TL;DR — Everyone is fine with deferring technical debt, that is until ‘Tony from Support’ shows up w/a bug that breaks your app’s kneecaps.
If mob movies were framed as software development, imagine how many story lines would read as follows …
… Pamela the Product Owner, desirous of saving “Saint Jerome’s Home for Abandoned Bambinos” from foreclosure, needs to quickly deploy her team’s new ‘Waif-Finder’ gaming app in time for the holiday season. Her hope is that ad + subscription revenue will save the day for the orphanage. Unfortunately, to get her app out the door on time, she cheats a bit by taking on the liability of deferred technical debt in the form of an epic level backlog item.
Everything is fine, the children’s home appears safe, its tenants once again rehearsing for the annual Christmas pageant … up until Carmine from Customer Support calls in said marker — the aforementioned epic — in the form of a show-stopping, revenue wrecking, bug report related to said debt.
Because Pamela’s team is already on the hook to deliver new features needed to land venture capital, they ignore Carmine’s request … that is until Tony the Technical Debt collector shows up at the Scrum of Scrums with a bright red Post-it® Note … nailed to the end of a baseball bat.
Needless to say, the rest of the flick involves Pamela saving the day by figuring out and then fixing a security flaw that led to a skimming exploit that siphoned the app revenue needed to keep the babies from being cast into the cold on Christmas Eve.
Yeah I know, an all too cliché, yet all too familiar for some of us.
How ‘This Thing of Ours’ Happens
Similar to our heroine Pamela, we too put aside technical debt with a promise to ourselves we’ll pay it down later when there’s more time.
The problem is, there’s never enough time for a variety of reasons. Here are just a four out of my real life where the names have been changed to protect the not-so-innocent:
The VP of Incredible Sales has promised Big Fish Client ‘XYZ’ feature ‘PDQ’ by a certain fixed date that was likely offered with mi
- nimal consultation of the team responsible for delivering the goods.
- The Eager Equity Partner looking to exit wants to ensure that a certain domain or vertical is covered before the next IPO ‘sit-down’.
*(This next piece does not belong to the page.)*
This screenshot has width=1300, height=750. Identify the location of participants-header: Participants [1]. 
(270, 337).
- The Bored/Resume Building Programmer in need of hands-on experience creating customizable BIs based on APIs, and delivered utilizing Angular, leveraging the latest in machine learning technology on an Apache Spark cluster.
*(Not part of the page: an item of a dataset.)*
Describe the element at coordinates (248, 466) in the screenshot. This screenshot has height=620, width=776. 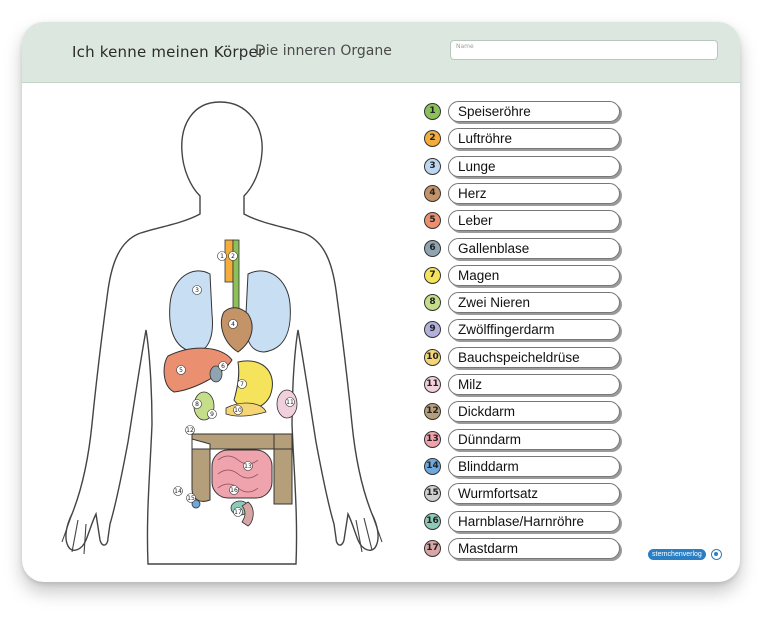
I see `svg-text: 13` at that location.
- The Promotion Hungry Product Owner who wants to wow the boss with fabulous front-facing features the four months leading up to their performance review.
OK, so I made that last one up. Regardless, they all sound like candidates of not-so-data-driven-prioritization when set against the potentially enormous price of paying down the juice on your backlog.
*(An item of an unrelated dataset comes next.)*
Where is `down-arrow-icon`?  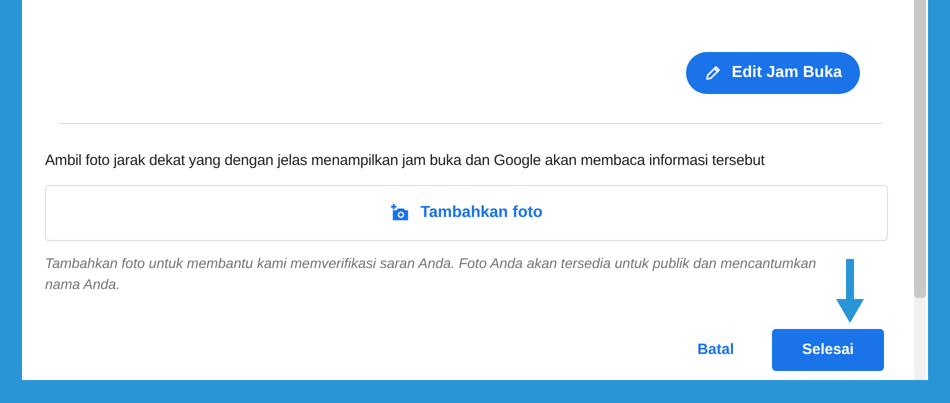 down-arrow-icon is located at coordinates (850, 291).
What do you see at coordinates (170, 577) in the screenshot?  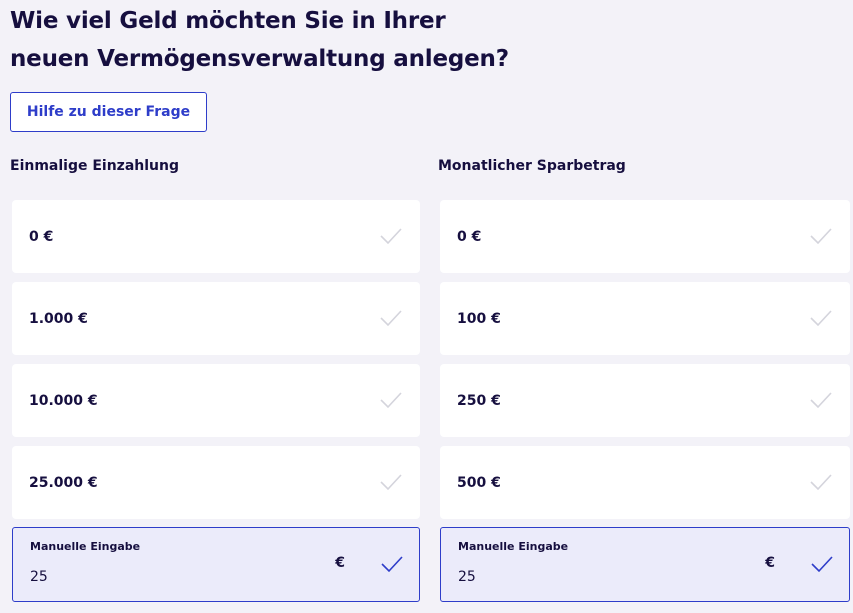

So why do we rationalize so?
Perhaps because working on technical debt is like changing diapers. Sure it’s fun, for about the first week for your first child. After that, it devolves into a sinister game of bribing one’s spouse, extorting an in-law, and/or conning some other unsuspecting family member to do the dirty work.
How to Avoid ‘This Thing of Ours’
For those of you who’ve not yet experienced the ‘joy’ of a visit from your friendly neighborhood technical debt collector, I’d like to make an offer these 7 process tips … boosted from John Cutler’s blog post “Visualizing Debt, Rework, Cut Corners, and Frustration.”
- If an engineer is battling technical debt to finish a story, then cut a ticket for that work.
- If you ship a feature with obvious UX debt, then cut a ticket for this debt.
- If research is required because no data existed, cut a ticket.
- Is the work not contributing to customer value, but needs to happen? Cut a ticket.
- Did you rush to get a story out and then need to play whack-a-mole with bugs? Cut a ticket.
- Have you failed to validate the impact of a story? Cut a ticket for the research.
- You get the idea. You’re creating more work, doing rework, cutting corners, punting, working around something …. doing something feels a little less than awesome. Cut a ticket.
Based on some successful experiences of my own, and given an Internet full of ample legal and historic evidences that the road to Hell is paved with good intentions, I would like to strongly suggest an additional follow-up to backlog markers: - Take bold steps to get the team, management, stakeholders, sponsors and — if possible — the clients to swear blood oaths that releases will include payments on the tech debt. If they won’t go that far, at least set expectation by explaining the ‘unfortunate accidents’ that might occur if liabilities are left unpaid.
Pay me now, or Pay me Later
Whether you decide to simply pay down the interest, or pay off the entire amount in whole, keep in mind that just like a loan shark’s vig, the price of your technical backlog will likely increase in cost over the time period in which it remains unresolved.
And after all, none of us want to be pushed into a position where we need to place a bet with Benny the Bookie on the Washington Capitals taking Lord Stanley’s Cup in hopes of funding the burn-down on your tech debt retirement.